*Data records:*
───
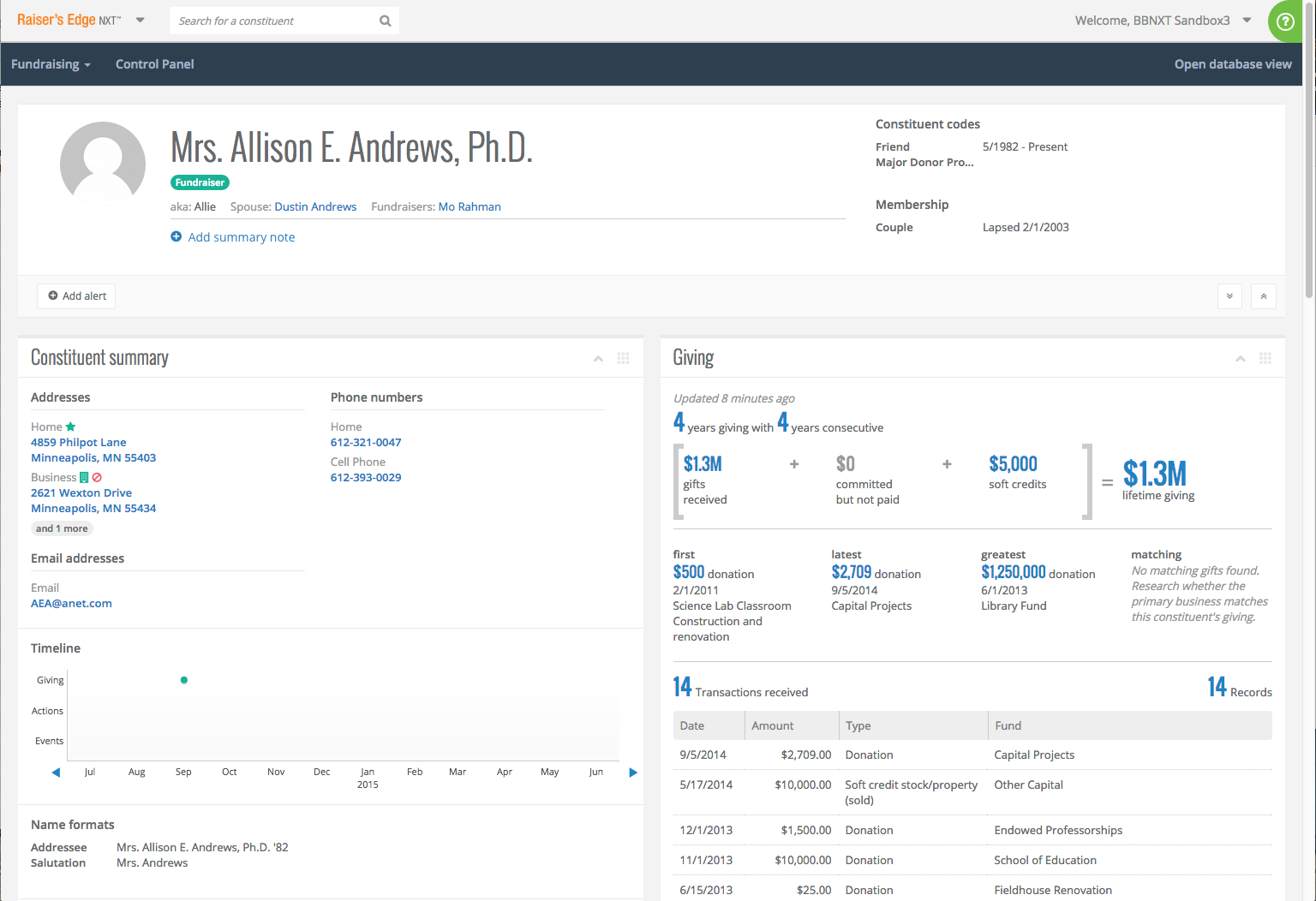
Task: Click the Add alert button
Action: [x=77, y=296]
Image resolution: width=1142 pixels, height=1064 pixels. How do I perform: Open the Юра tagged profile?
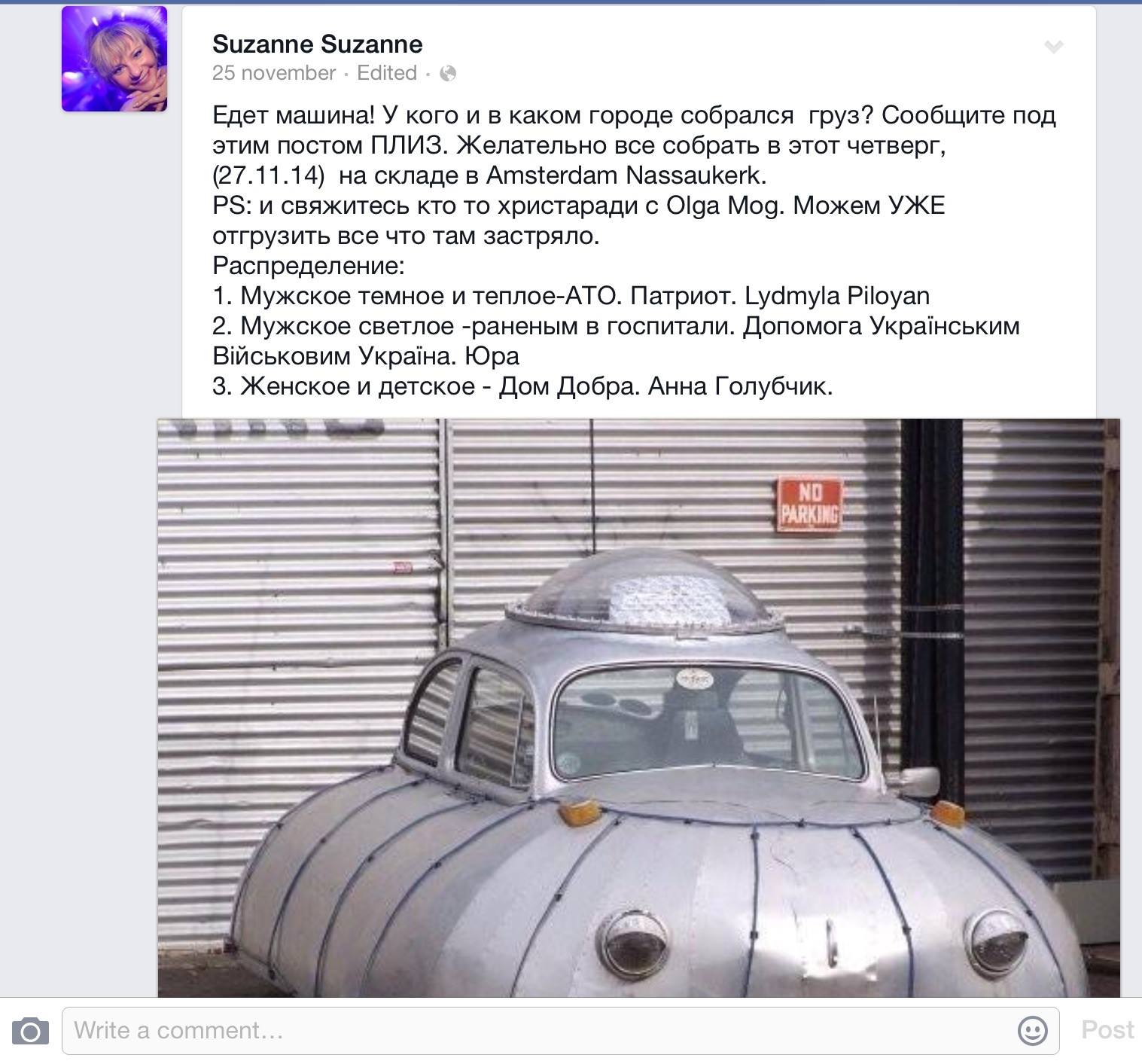point(492,356)
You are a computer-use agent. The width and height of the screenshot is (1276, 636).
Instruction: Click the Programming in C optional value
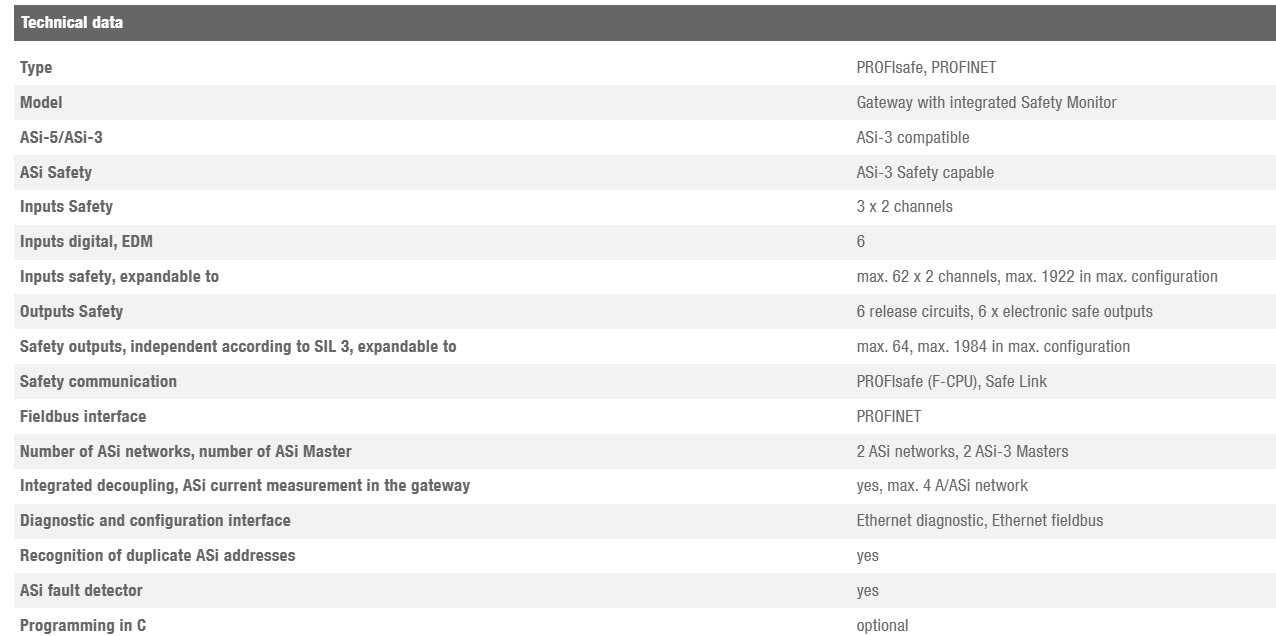click(x=882, y=626)
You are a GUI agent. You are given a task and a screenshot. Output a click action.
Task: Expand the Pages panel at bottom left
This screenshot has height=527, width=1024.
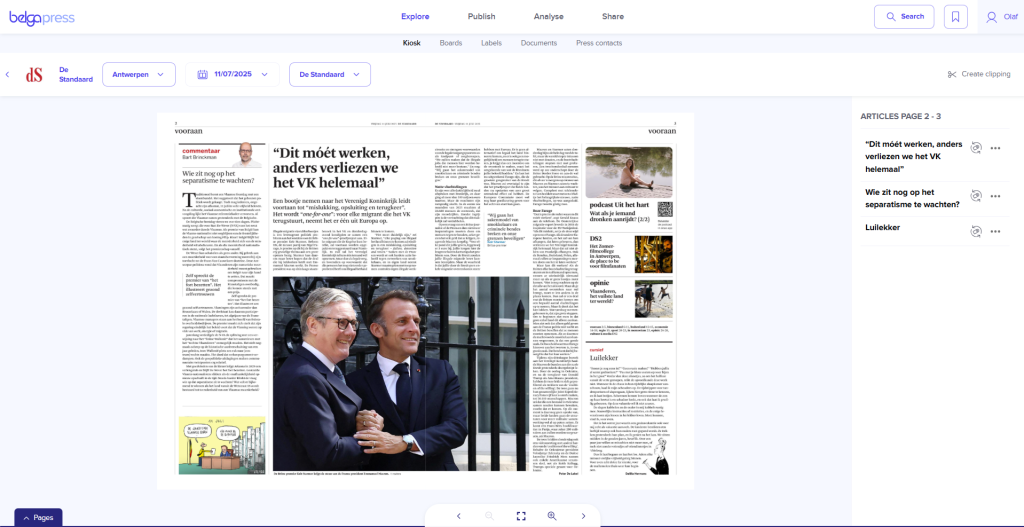[38, 517]
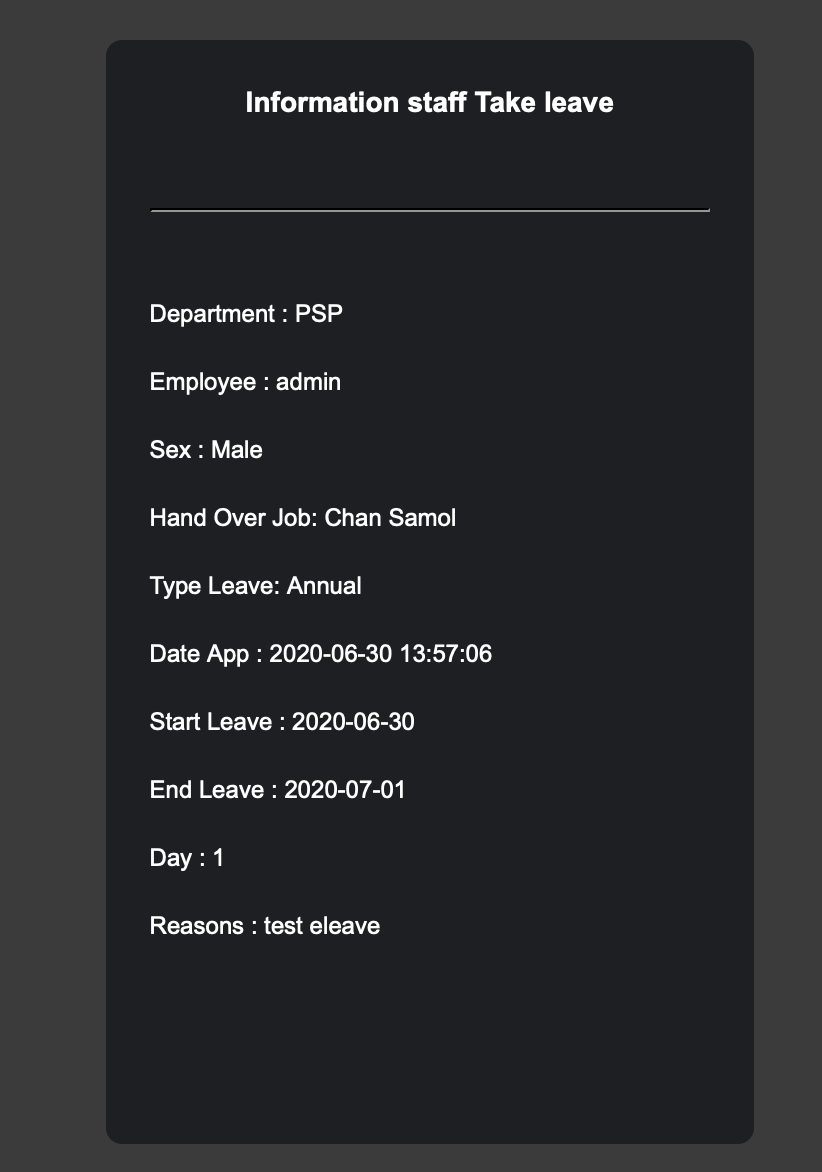Click the Sex label text

pyautogui.click(x=170, y=450)

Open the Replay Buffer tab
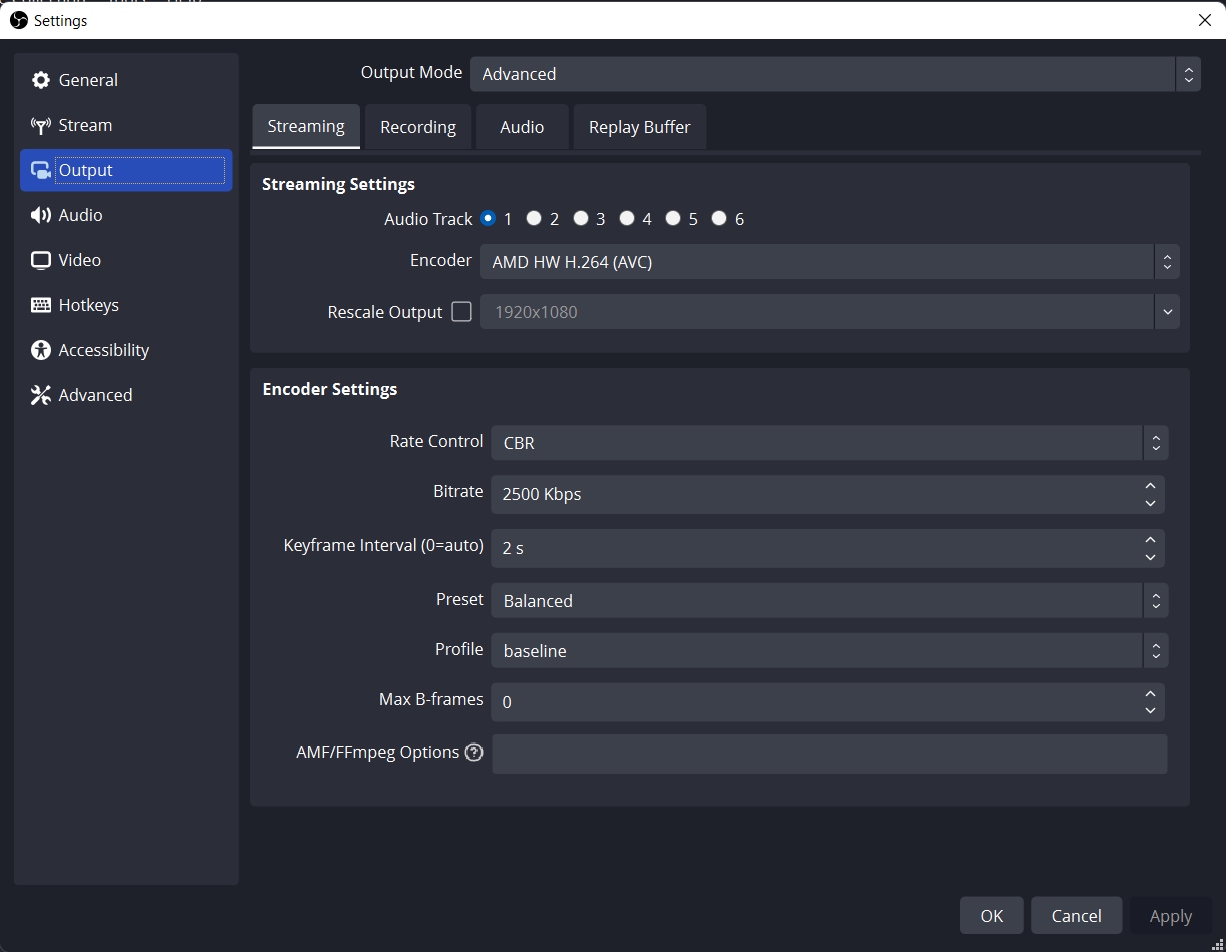pyautogui.click(x=639, y=126)
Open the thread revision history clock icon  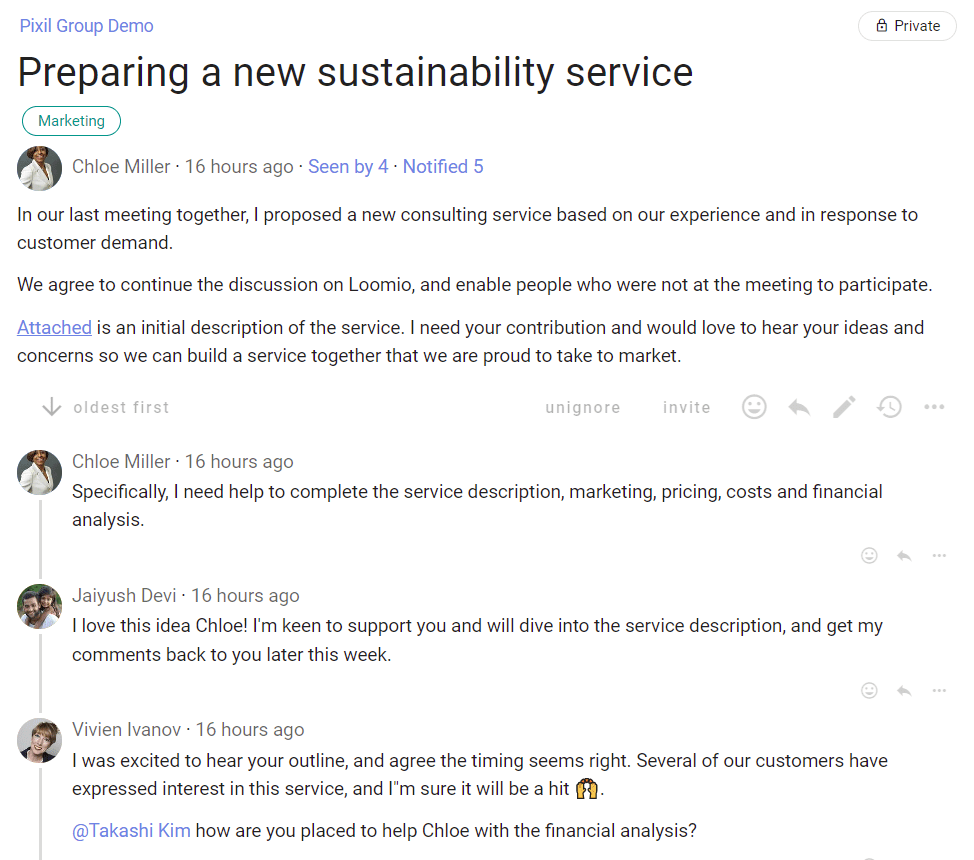(889, 407)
───
*Exercise details:* Show each line of the rows above that contains the word "screenshot".

*Answer to this task:*
You are a computer-use agent. The width and height of the screenshot is (1276, 636).
You are a GUI agent. You are given a task and a screenshot. Output a click action.
This screenshot has height=527, width=1024.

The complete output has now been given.